What the exercise asks |
Could you reproduce, character for character, the stretch of entries below from the line containing "Kernel Information and Control (147, 329)" through the line containing "Candid Themes (720, 704)", with both of those lines included?

── Records to use

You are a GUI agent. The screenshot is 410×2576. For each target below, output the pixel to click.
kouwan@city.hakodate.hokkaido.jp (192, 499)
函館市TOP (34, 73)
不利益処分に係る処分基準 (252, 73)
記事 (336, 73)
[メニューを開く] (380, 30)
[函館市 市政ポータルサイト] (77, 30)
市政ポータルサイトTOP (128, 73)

────
── Records to use

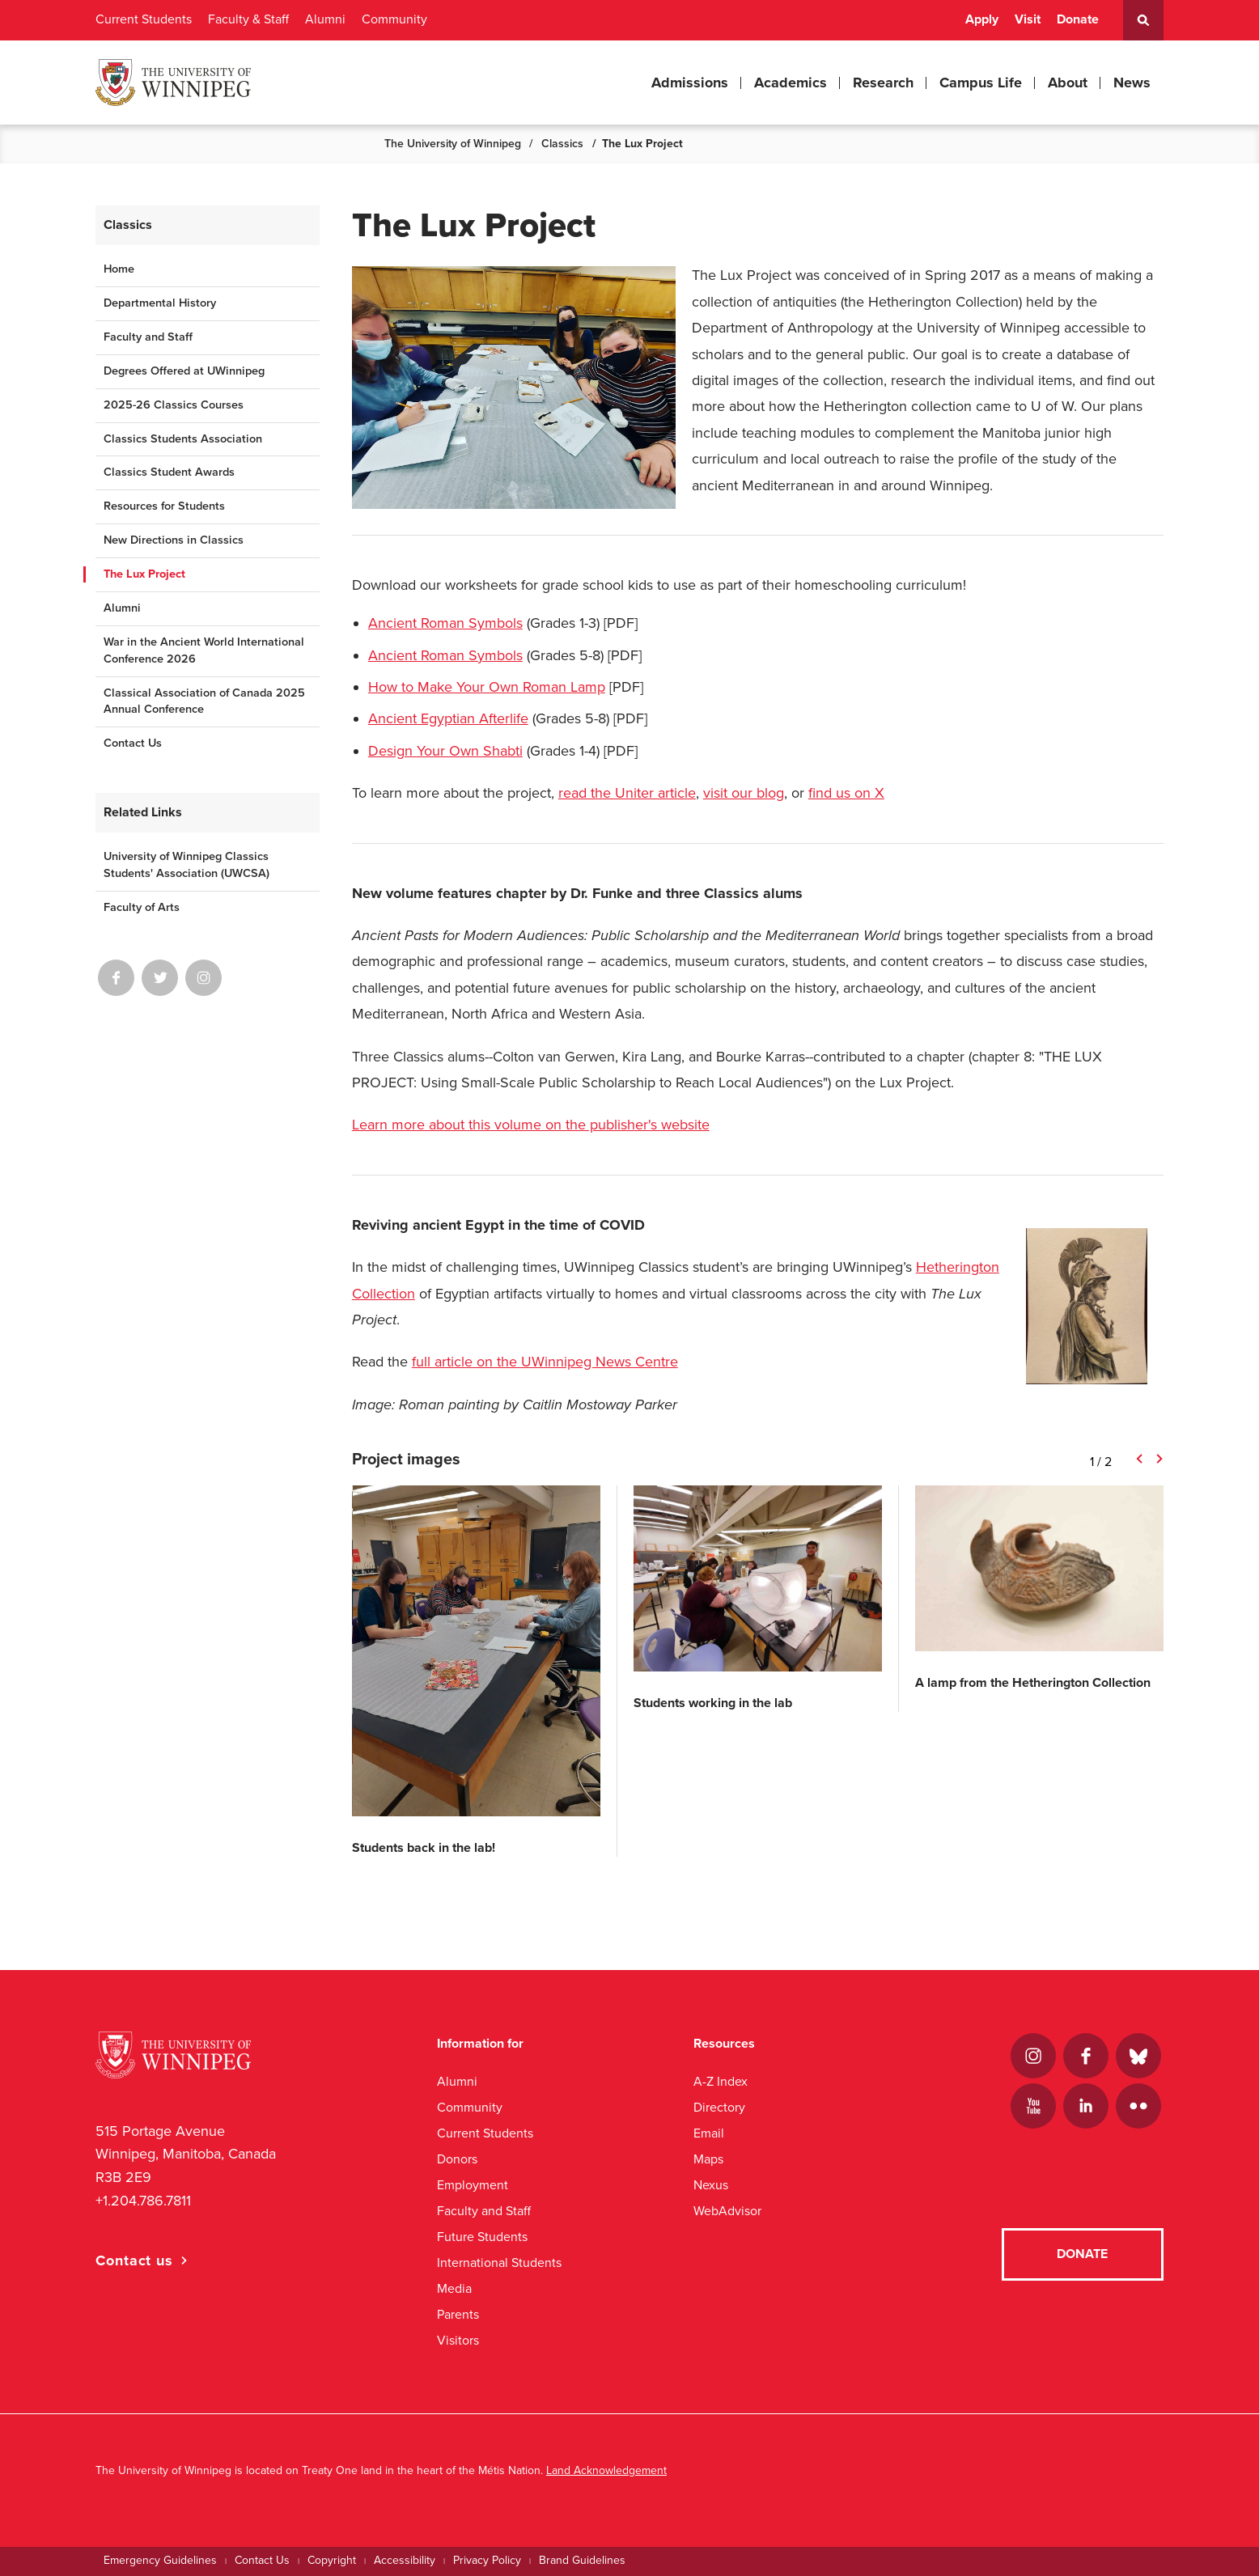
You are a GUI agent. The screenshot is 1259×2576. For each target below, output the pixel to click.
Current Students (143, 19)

────
── Records to use

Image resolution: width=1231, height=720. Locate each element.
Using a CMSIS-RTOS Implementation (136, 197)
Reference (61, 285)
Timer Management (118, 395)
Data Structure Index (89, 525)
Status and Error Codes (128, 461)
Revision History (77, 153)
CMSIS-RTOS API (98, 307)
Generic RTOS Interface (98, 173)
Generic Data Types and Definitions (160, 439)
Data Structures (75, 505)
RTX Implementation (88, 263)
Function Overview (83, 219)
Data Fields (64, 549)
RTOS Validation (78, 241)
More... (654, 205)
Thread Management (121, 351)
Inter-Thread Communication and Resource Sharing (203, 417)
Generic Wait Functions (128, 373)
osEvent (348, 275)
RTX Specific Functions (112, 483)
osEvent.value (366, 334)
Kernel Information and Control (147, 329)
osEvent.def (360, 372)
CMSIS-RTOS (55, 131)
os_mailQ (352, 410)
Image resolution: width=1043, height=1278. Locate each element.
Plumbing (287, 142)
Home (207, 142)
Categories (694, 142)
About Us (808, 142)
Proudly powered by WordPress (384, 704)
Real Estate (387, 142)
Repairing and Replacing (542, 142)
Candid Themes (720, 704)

────

Exercise response |
Kernel Information and Control (147, 329)
osEvent.def (360, 372)
CMSIS-RTOS (55, 131)
os_mailQ (352, 410)
Image resolution: width=1043, height=1278. Locate each element.
Plumbing (287, 142)
Home (207, 142)
Categories (694, 142)
About Us (808, 142)
Proudly powered by WordPress (384, 704)
Real Estate (387, 142)
Repairing and Replacing (542, 142)
Candid Themes (720, 704)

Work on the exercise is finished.